[Dataset entries]

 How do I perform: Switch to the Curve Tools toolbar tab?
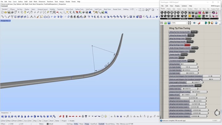[69, 9]
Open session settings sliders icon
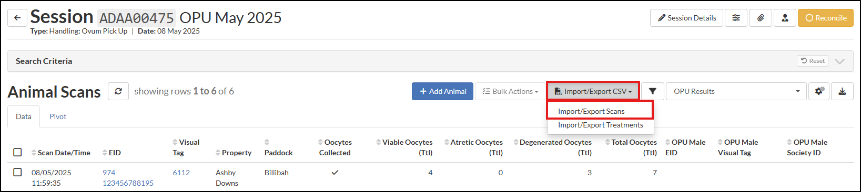 (736, 18)
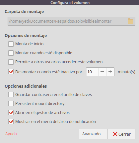Tick Persistent mount directory option
This screenshot has height=143, width=139.
tap(11, 104)
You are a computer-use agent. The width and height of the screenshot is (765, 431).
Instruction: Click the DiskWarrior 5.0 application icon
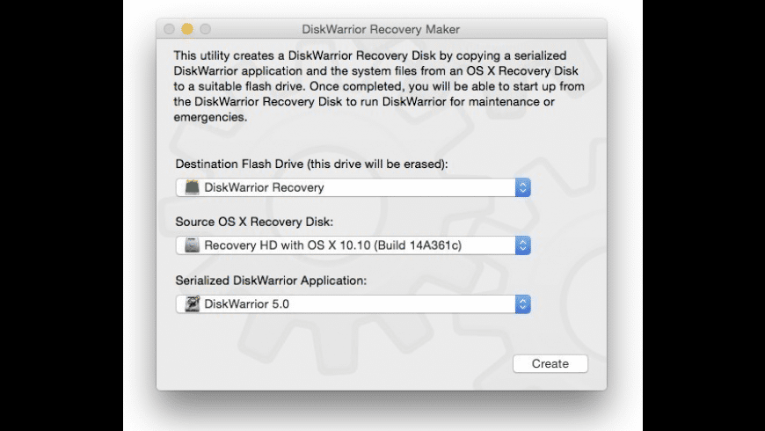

# Task description:
All records above must be output exactly as they stand, excluding pictures.

# Problem solution:
 How do I perform: Switch to the Curve Tools toolbar tab?
[69, 9]
Open session settings sliders icon
 (736, 18)
Tick Persistent mount directory option
This screenshot has height=143, width=139.
tap(11, 104)
You are a computer-use agent. The width and height of the screenshot is (765, 431).
Instruction: Click the DiskWarrior 5.0 application icon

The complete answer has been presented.